• _To do_
A verbatim reproduction of all the entries is needed.

────────────────────

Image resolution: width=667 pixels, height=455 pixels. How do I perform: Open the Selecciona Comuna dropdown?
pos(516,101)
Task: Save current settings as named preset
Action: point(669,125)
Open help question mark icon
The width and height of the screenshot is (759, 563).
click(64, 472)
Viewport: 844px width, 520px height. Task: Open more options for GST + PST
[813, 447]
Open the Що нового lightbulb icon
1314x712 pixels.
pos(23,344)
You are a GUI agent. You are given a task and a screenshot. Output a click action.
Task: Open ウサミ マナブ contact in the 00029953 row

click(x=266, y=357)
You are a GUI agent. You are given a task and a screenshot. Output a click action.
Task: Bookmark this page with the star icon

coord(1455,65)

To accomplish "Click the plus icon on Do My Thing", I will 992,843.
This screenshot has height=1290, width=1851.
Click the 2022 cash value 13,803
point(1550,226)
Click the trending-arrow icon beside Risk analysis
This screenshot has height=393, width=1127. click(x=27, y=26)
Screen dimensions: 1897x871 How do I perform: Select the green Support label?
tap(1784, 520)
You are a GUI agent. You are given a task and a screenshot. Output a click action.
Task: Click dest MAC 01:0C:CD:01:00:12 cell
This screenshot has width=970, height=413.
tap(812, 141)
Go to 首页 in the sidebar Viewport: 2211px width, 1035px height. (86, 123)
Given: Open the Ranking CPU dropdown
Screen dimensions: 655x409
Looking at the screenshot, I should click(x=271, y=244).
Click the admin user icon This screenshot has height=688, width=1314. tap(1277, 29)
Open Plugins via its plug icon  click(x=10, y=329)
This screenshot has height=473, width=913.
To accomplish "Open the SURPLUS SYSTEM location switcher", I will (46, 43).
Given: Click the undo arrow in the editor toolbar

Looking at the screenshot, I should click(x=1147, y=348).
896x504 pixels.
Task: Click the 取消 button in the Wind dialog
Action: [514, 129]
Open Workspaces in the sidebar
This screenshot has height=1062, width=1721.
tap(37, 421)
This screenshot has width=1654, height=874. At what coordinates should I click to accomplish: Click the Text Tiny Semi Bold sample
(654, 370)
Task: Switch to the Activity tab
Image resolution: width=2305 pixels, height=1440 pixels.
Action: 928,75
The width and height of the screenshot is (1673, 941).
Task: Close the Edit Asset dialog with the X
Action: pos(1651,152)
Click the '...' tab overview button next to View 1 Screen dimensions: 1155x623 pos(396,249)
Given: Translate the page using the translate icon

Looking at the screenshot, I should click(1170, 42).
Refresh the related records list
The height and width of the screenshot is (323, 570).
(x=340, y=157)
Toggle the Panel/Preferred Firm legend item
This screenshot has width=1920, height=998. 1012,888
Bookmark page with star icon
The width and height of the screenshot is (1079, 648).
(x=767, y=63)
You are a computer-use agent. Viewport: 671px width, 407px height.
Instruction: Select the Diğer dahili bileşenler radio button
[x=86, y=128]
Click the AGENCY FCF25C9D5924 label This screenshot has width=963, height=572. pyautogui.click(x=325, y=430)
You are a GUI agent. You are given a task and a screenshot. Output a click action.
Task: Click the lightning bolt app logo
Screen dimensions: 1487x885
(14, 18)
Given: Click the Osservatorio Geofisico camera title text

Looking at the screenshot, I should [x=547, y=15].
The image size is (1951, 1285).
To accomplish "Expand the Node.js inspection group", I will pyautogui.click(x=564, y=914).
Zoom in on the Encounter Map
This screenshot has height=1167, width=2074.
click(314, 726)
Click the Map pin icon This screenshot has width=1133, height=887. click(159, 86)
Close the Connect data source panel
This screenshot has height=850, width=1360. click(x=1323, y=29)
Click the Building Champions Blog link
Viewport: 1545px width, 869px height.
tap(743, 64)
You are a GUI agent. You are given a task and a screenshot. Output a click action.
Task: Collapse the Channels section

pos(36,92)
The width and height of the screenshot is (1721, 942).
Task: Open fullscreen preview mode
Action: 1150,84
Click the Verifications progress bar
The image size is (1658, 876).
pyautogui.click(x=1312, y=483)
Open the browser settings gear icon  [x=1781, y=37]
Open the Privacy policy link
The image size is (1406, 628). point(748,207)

────────────────────

• _Problem solution_
Image resolution: width=667 pixels, height=455 pixels. How do I perform: Open the Selecciona Comuna dropdown?
pos(516,101)
Task: Save current settings as named preset
Action: point(669,125)
Open help question mark icon
The width and height of the screenshot is (759, 563).
click(64, 472)
Viewport: 844px width, 520px height. Task: Open more options for GST + PST
[813, 447]
Open the Що нового lightbulb icon
1314x712 pixels.
pos(23,344)
You are a GUI agent. You are given a task and a screenshot. Output a click action.
Task: Open ウサミ マナブ contact in the 00029953 row

click(x=266, y=357)
You are a GUI agent. You are given a task and a screenshot. Output a click action.
Task: Bookmark this page with the star icon

coord(1455,65)

To accomplish "Click the plus icon on Do My Thing", I will 992,843.
This screenshot has height=1290, width=1851.
Click the 2022 cash value 13,803
point(1550,226)
Click the trending-arrow icon beside Risk analysis
This screenshot has height=393, width=1127. click(x=27, y=26)
Screen dimensions: 1897x871 How do I perform: Select the green Support label?
tap(1784, 520)
You are a GUI agent. You are given a task and a screenshot. Output a click action.
Task: Click dest MAC 01:0C:CD:01:00:12 cell
This screenshot has width=970, height=413.
tap(812, 141)
Go to 首页 in the sidebar Viewport: 2211px width, 1035px height. (86, 123)
Given: Open the Ranking CPU dropdown
Screen dimensions: 655x409
Looking at the screenshot, I should click(x=271, y=244).
Click the admin user icon This screenshot has height=688, width=1314. tap(1277, 29)
Open Plugins via its plug icon  click(x=10, y=329)
This screenshot has height=473, width=913.
To accomplish "Open the SURPLUS SYSTEM location switcher", I will (46, 43).
Given: Click the undo arrow in the editor toolbar

Looking at the screenshot, I should click(x=1147, y=348).
896x504 pixels.
Task: Click the 取消 button in the Wind dialog
Action: [514, 129]
Open Workspaces in the sidebar
This screenshot has height=1062, width=1721.
tap(37, 421)
This screenshot has width=1654, height=874. At what coordinates should I click to accomplish: Click the Text Tiny Semi Bold sample
(654, 370)
Task: Switch to the Activity tab
Image resolution: width=2305 pixels, height=1440 pixels.
Action: 928,75
The width and height of the screenshot is (1673, 941).
Task: Close the Edit Asset dialog with the X
Action: pos(1651,152)
Click the '...' tab overview button next to View 1 Screen dimensions: 1155x623 pos(396,249)
Given: Translate the page using the translate icon

Looking at the screenshot, I should click(1170, 42).
Refresh the related records list
The height and width of the screenshot is (323, 570).
(x=340, y=157)
Toggle the Panel/Preferred Firm legend item
This screenshot has width=1920, height=998. 1012,888
Bookmark page with star icon
The width and height of the screenshot is (1079, 648).
(x=767, y=63)
You are a computer-use agent. Viewport: 671px width, 407px height.
Instruction: Select the Diğer dahili bileşenler radio button
[x=86, y=128]
Click the AGENCY FCF25C9D5924 label This screenshot has width=963, height=572. pyautogui.click(x=325, y=430)
You are a GUI agent. You are given a task and a screenshot. Output a click action.
Task: Click the lightning bolt app logo
Screen dimensions: 1487x885
(14, 18)
Given: Click the Osservatorio Geofisico camera title text

Looking at the screenshot, I should [x=547, y=15].
The image size is (1951, 1285).
To accomplish "Expand the Node.js inspection group", I will pyautogui.click(x=564, y=914).
Zoom in on the Encounter Map
This screenshot has height=1167, width=2074.
click(314, 726)
Click the Map pin icon This screenshot has width=1133, height=887. click(159, 86)
Close the Connect data source panel
This screenshot has height=850, width=1360. click(x=1323, y=29)
Click the Building Champions Blog link
Viewport: 1545px width, 869px height.
tap(743, 64)
You are a GUI agent. You are given a task and a screenshot. Output a click action.
Task: Collapse the Channels section

pos(36,92)
The width and height of the screenshot is (1721, 942).
Task: Open fullscreen preview mode
Action: 1150,84
Click the Verifications progress bar
The image size is (1658, 876).
pyautogui.click(x=1312, y=483)
Open the browser settings gear icon  [x=1781, y=37]
Open the Privacy policy link
The image size is (1406, 628). point(748,207)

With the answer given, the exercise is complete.